During the implementation and updating activities in projects and initiatives like Biodiversity Community Integrated Knowledge Library (BiCIKL), it became clear that there is a need to offer a secure data repository and management system that can deal with both open and non-open data in order to effectively include all potential data providers and mobilise their content while adhering to FAIR requirements.
In this talk, after a general introduction about sensitive data, we will provide several examples in the biodiversity and natural sciences domains on how to deal with sensitive data and their management, such as recommended by GBIF. Last, but not least, we will highlight how important it is to use internationally accepted standards such as those from Biodiversity Information Standards (TDWG) to achieve such developments in the context of the Biodiversity Knowledge Hub (BKH) implemented by BiCIKL. Notably, by providing clear metadata about the terms of use, citation requirements and licensing, actual re-use of the data is made possible both legally and efficiently.
在实施欧洲开放科学云(EOSC)的框架中,数据公平性(可查找、可访问、可互操作和可重用,Wilkinson et al. 2016)的概念与开放和自由访问数据的概念之间仍然存在混淆,这两个概念不一定相同。数据确实可以符合公平的要求,即使它们的访问是经过审核的或在付费墙后面。因此,EOSC的座右铭实际上是“尽可能开放,必要时尽可能封闭”。这种对定义的混淆或误解引起了潜在数据提供者的担忧,他们担心有义务公开访问和免费提供敏感数据,即使有正当理由进行限制,或者在数据产生收入时放弃任何收费或妨碍盈利。

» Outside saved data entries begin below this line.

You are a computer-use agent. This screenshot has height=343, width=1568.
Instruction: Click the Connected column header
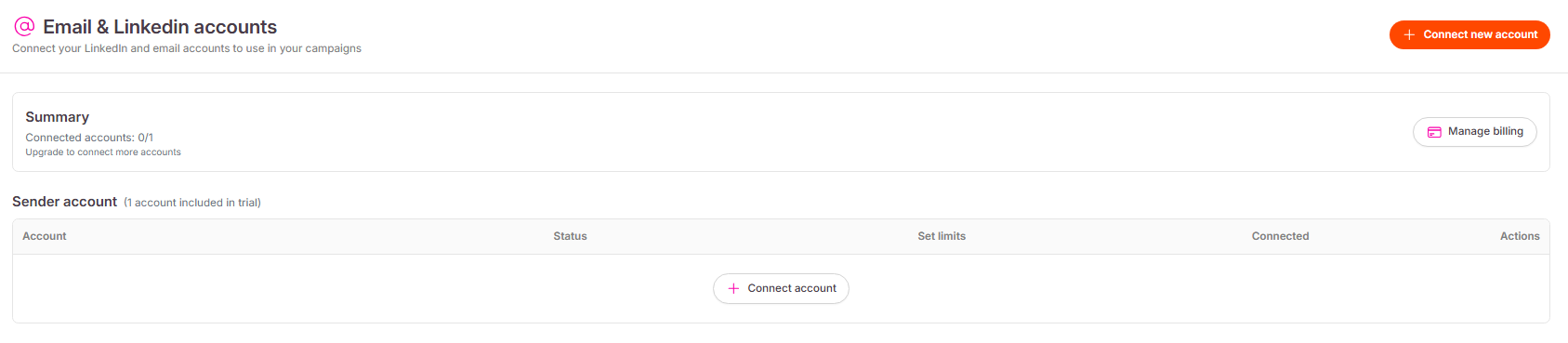(1280, 236)
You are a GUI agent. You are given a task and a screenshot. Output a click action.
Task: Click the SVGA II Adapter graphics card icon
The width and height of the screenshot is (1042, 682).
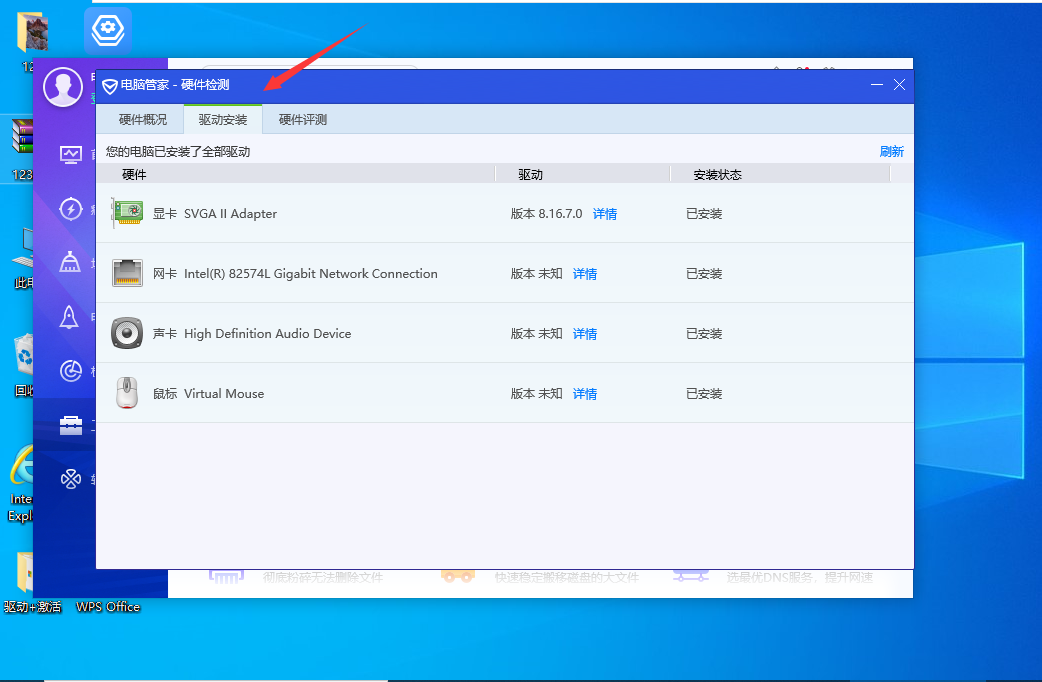tap(127, 213)
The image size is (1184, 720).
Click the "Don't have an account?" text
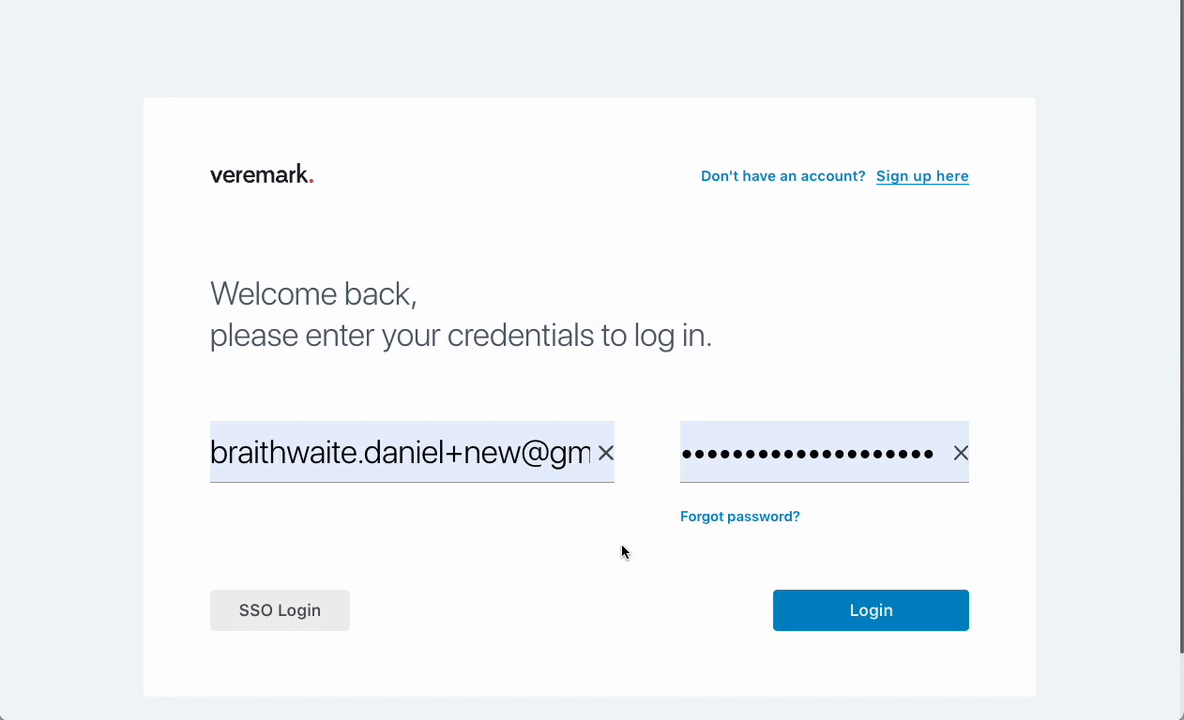tap(783, 176)
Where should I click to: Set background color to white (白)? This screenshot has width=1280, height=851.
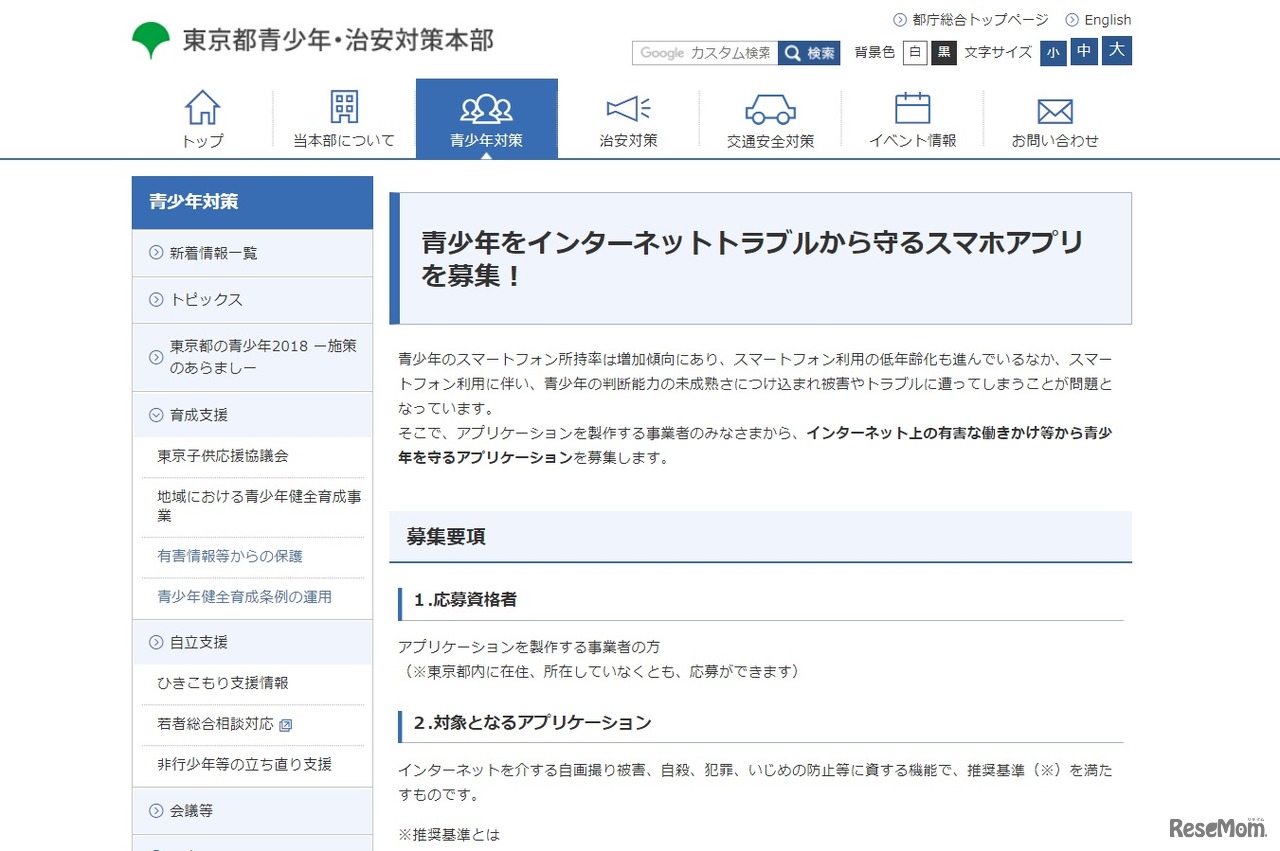point(914,53)
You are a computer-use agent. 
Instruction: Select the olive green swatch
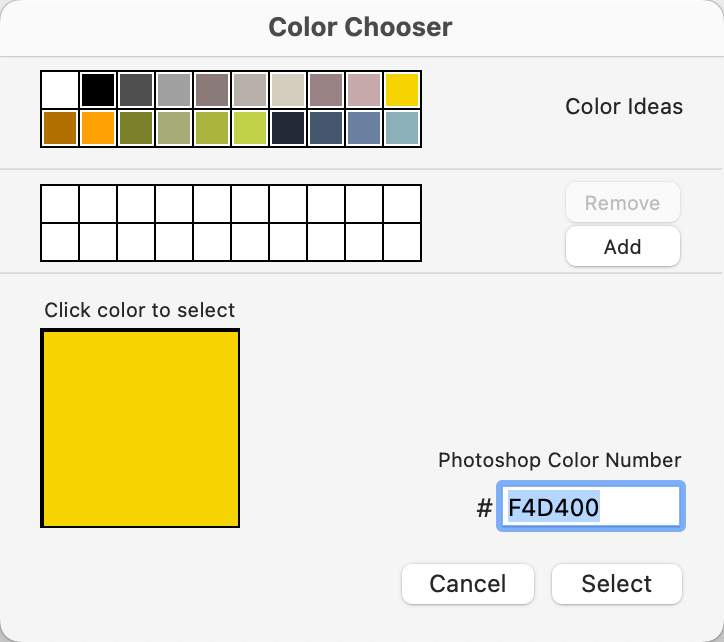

因此,有些人不愿意充分参与与FAIR数据和EOSC有关的活动。在处理敏感数据时,首先想到的是受通用数据保护条例(GDPR)管辖的个人数据,以及受专利保护的临床、安全、军事或商业价值数据。在生物多样性或自然历史收藏领域,经常有报道称,围绕敏感数据法规的这些问题影响较小,特别是在适当引用贡献者和尊重禁运期的情况下。但是,在这个领域中,出于法律或道德目的必须考虑敏感数据的情况。例子包括受保护或濒临灭绝的物种,它们的确切地理坐标可能不会公开分享,以避免偷猎;获取和惠益分享(ABS)案例,具体取决于物种的原产国;尊重传统知识;以及限制数据商业利用的愿望。《生物多样性公约关于获取遗传资源和公平公正分享利用遗传资源所产生惠益的名古屋议定书》的要求以及即将出台的《数字序列信息条例》(DSI)在这方面发挥着重要作用。最近通过了《数字服务法案》(DSA),旨在保护数字空间免受非法内容的传播,该法案规定了数据空间运营商的互操作性要求。这就提出了关于数据空间的实际定义的问题,以及它们将如何受到这项新的欧洲立法的影响,但对b谷歌或YouTube等广泛使用的社交媒体和内容平台产生全球影响。在生物多样性社区综合知识图书馆(BiCIKL)等项目和倡议的实施和更新活动中,很明显,需要提供一个安全的数据存储库和管理系统,可以处理开放和非开放数据,以便有效地包括所有潜在的数据提供者,并在遵守FAIR要求的同时调动他们的内容。在本次演讲中,在对敏感数据进行了一般性介绍之后,我们将提供生物多样性和自然科学领域中如何处理敏感数据及其管理的几个例子,例如GBIF推荐的。最后,但并非最不重要的是,我们将强调在BiCIKL实施的生物多样性知识中心(BKH)的背景下,使用生物多样性信息标准(TDWG)等国际公认的标准来实现这些发展的重要性。值得注意的是,通过提供有关使用条款、引用要求和许可的清晰元数据,可以合法有效地对数据进行实际再利用。